We Americans are "sitting pretty at the top of the world's economic pyramid" (James F. Kay, Christian Century, December 10, 1997, p. 1157). We are seven percent of the world's population and own 49 percent of the world's wealth. We are a nation that obsesses over being overweight, while one-third of the children in Asia and half the children in Africa suffer from malnutrition. On the average, each of us here this morning has an annual income equal to that of 58 Haitians. We are the richest, most powerful, and most well-off people that ever lived.
So, for us, Mary's words are explosive. Mary raises and praises a God who will overturn everything. We who are so comfortable on top are in danger of ending up on the bottom. No wonder John the Baptist, no friend of the status quo, leapt for joy in his mother's womb when Jesus came near.
Mary doesn't sing the Magnificat with malice. She's still gentle. But, Mary is not "meek and mild." Under the inspiration of the Holy Spirit, this poor, uneducated, pregnant-out-of-wedlock teenager tells it like it is. She reminds us of a theme that runs throughout the Bible: God's justice. That God is coming. That God will balance the scales and right all the wrongs.
So, do we dare sing Mary's song with Mary? Frankly, it's not easy for me. I have a comfortable home, two cars, a good job, health insurance, and a pension plan. I have enough food to eat to meet my needs. And, probably more than is good for me. Mary's song is "so pointed it sticks in my throat," wrote James Kay recently in Christian Century magazine (December 10, 1997). I know what he means. Most of us would prefer a nice, quiet Christmas carol, something soothing, like "Silent Night, Holy Night," over Mary's Magnificat.
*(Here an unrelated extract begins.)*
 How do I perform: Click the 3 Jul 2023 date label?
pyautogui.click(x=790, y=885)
We don't want to hear a freedom song that threatens our comfortable world.
Still, I know in my heart that God inspired the Magnificat. I know in my heart that the great reversal will come. I know in my heart that I must begin to learn it and, more importantly, to live out what Mary sings.
It's unfamiliar to me. Fortunately, we have Mary to lead us. Like Mary, who was poor, you and I can learn to recognize the poor. They're around us. But we often prefer not to see them. Like Mary, who felt her lowliness, we can learn of our lowliness: the things we have done, the good things we have left undone, that have created pain and suffering for others.
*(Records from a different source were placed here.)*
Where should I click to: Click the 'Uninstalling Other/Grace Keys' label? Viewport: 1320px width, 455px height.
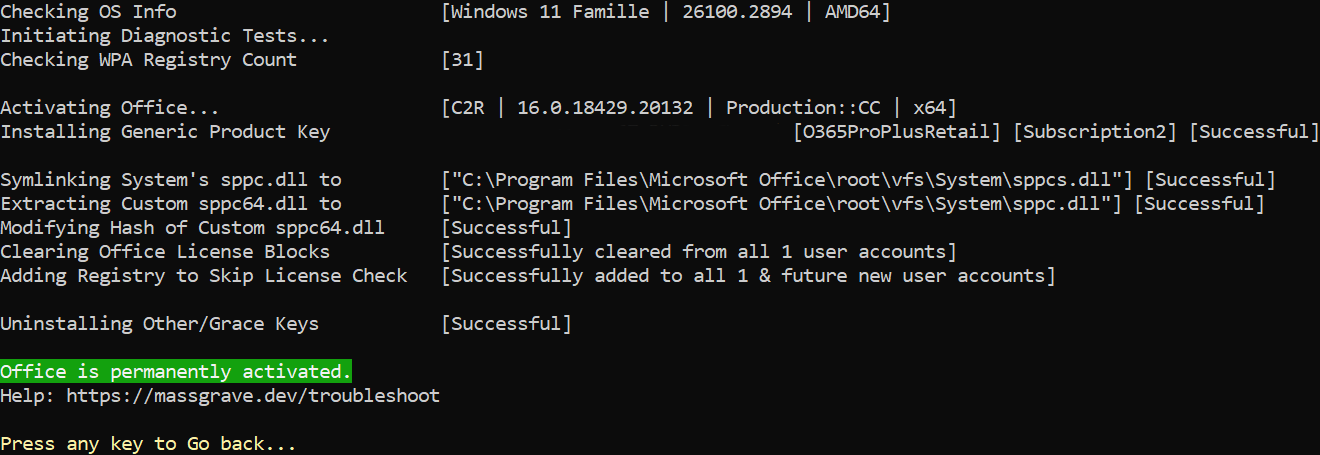point(160,324)
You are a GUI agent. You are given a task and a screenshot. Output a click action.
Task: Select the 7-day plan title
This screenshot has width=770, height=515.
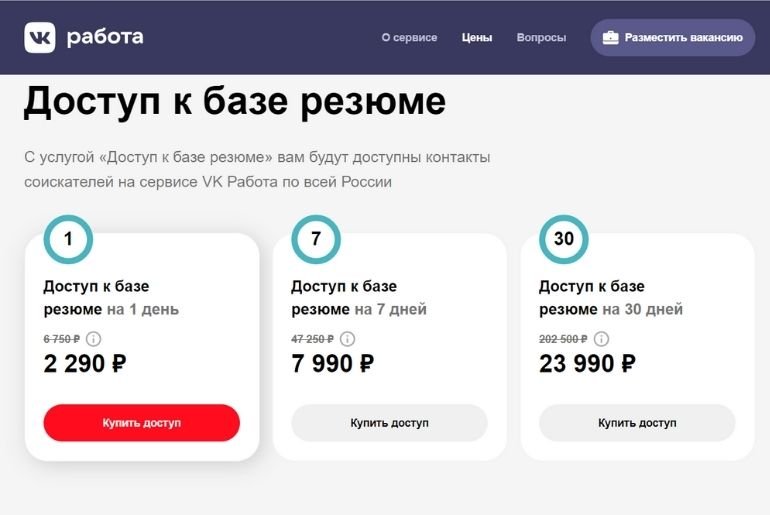[x=358, y=298]
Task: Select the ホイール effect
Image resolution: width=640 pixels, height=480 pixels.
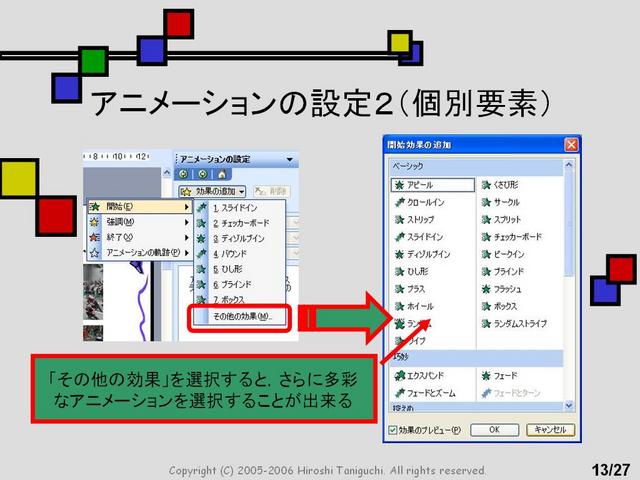Action: coord(414,306)
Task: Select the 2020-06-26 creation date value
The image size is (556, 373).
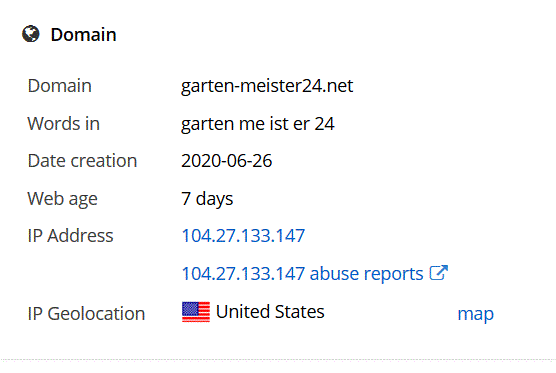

Like Mary, who stood for the poor, we can learn to stand with and for the poor. You and I can feed the hungry and clothe the naked and shelter the homeless. A lot of that we can do right through our church. And if we can no longer do it ourselves, we can pray for those, and support those, and fund those who serve the poor for us. And not just at Christmas, when giving is easy, but all year. With Mary as our model, we can recognize how much the poor like her have to teach us. They have so much to give, if we would only get close and let them give.
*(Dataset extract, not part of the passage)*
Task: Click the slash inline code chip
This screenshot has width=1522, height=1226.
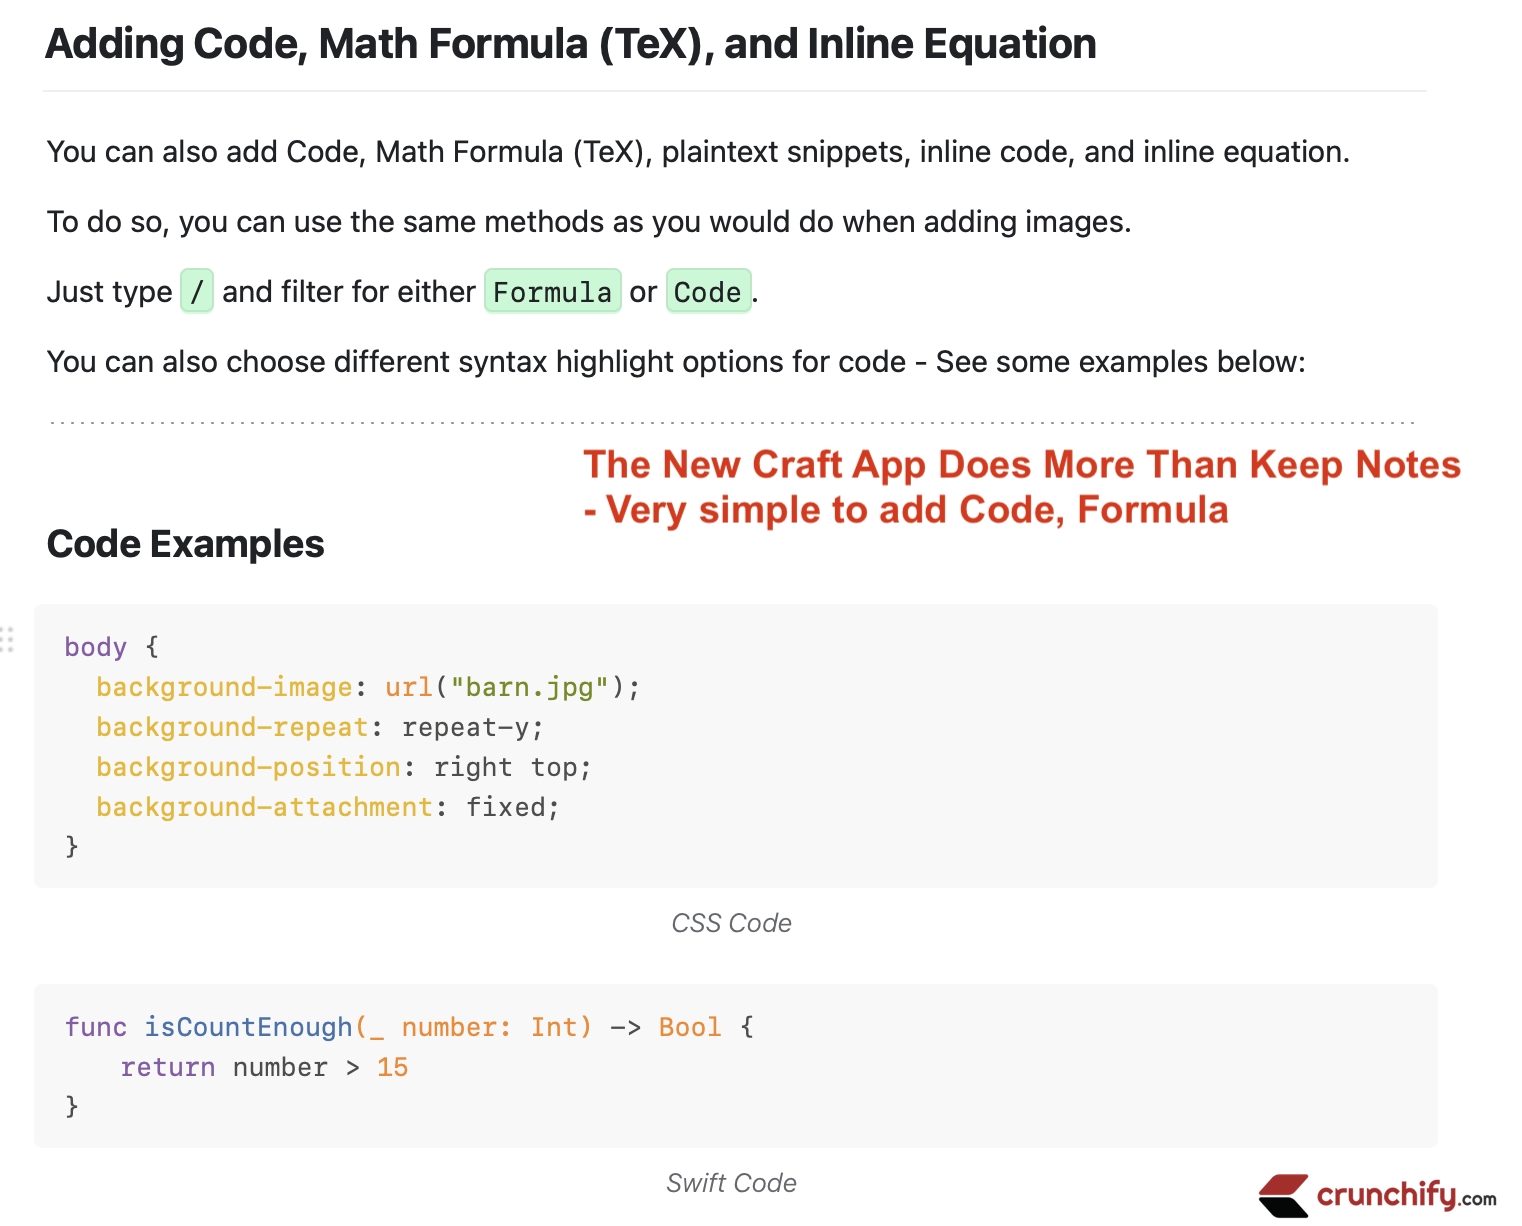Action: 197,292
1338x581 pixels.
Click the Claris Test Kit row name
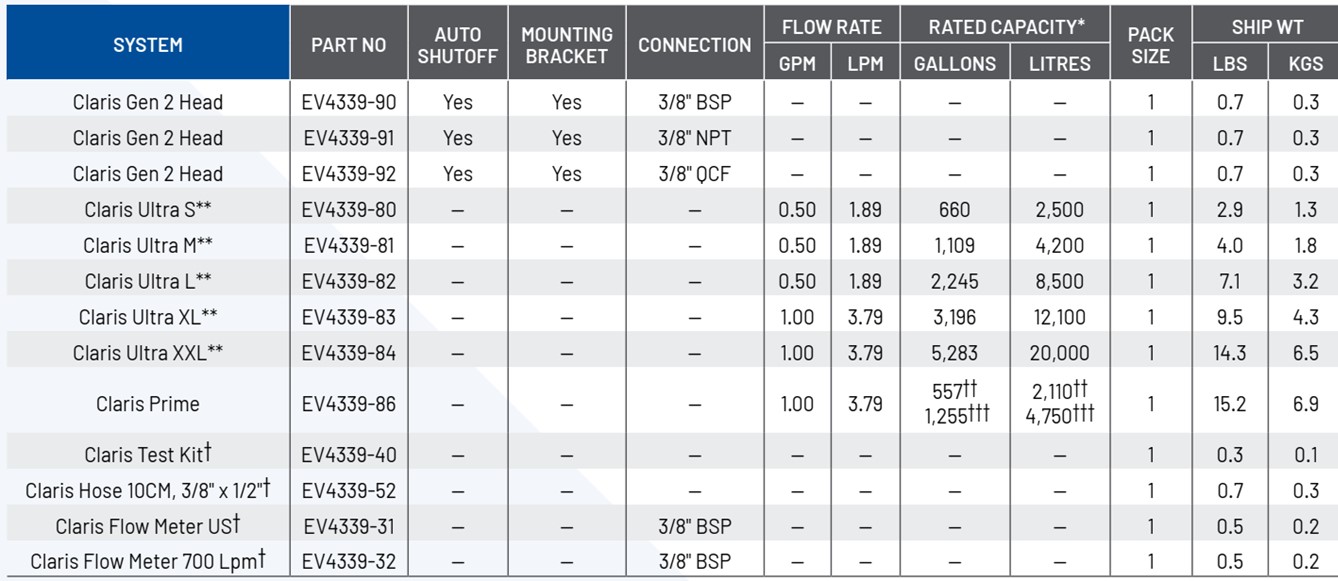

So, sing your freedom song, Mary. Sing it loud and sing it strong, and we'll do our best to follow. Ultimately, your song is for, not against, us. We who sit up high and comfortable need to be knocked down before we can be lifted up. We need to be confronted with the truth before we can begin to change. We need to see how poor we are in spirit before we can ever become rich in giving. And we, too, need to be set free: free from an obsession with possessions. We need the freedom to care and the freedom to share.
So, let's take Mary's song to heart and try to live it. Let's let the great reversal be in our hearts and in our lives, now, before God's Great Reversal comes. Then maybe, just maybe, we will be ready for Christmas. Ready to welcome the Christ Child, who came to us poor, who stands for the poor and for the poor in spirit, like those of us who are hoping to change.